Q. J'ai modifié ma configuration mais elle ne prend pas effet.
A. C'est voulu (une fonction de sécurité). La configuration des hooks est capturée sous forme d'instantané au démarrage de la session, de sorte que les modifications en cours de session ne s'appliquent pas. Cela empêche un prompt malveillant ou la sortie d'un outil de réécrire silencieusement votre configuration de hooks. Démarrez une nouvelle session pour l'appliquer. Notez que /hooks est une liste en lecture seule ; ajoutez ou modifiez les hooks en éditant directement settings.json.
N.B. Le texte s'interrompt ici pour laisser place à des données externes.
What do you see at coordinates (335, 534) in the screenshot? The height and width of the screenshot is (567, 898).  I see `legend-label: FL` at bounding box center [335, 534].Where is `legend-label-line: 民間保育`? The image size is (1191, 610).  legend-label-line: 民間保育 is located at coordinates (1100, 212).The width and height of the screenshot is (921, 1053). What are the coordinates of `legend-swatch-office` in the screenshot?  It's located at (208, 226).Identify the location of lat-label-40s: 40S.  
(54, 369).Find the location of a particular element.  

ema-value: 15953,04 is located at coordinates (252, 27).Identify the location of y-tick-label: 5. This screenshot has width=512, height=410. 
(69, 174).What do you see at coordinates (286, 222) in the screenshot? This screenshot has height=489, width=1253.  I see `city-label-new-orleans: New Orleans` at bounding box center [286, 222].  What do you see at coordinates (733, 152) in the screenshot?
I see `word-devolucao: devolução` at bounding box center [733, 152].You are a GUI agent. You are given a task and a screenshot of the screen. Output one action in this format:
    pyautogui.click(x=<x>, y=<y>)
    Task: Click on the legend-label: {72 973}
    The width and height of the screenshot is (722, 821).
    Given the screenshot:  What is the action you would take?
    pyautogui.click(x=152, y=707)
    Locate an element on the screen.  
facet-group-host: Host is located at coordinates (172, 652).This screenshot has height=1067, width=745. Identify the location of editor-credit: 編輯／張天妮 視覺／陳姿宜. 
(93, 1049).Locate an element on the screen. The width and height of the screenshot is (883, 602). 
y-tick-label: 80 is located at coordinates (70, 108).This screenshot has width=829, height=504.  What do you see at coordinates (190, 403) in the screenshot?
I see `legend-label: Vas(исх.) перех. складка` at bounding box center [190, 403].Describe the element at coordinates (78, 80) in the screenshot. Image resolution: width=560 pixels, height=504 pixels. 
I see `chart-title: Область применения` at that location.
Q. Les hooks sont-ils sûrs ?
A. Pas inconditionnellement. Les hooks exécutent des commandes shell arbitraires avec vos privilèges, c'est pourquoi la documentation dit « utilisez-les à vos propres risques ». Ne configurez que des hooks de confiance, validez et mettez les entrées entre guillemets avec jq, utilisez des chemins absolus et ne touchez pas à .env / .ssh, et ne faites jamais eval sur la sortie d'un outil. Dans les organisations, les administrateurs peuvent restreindre les hooks avec allowManagedHooksOnly.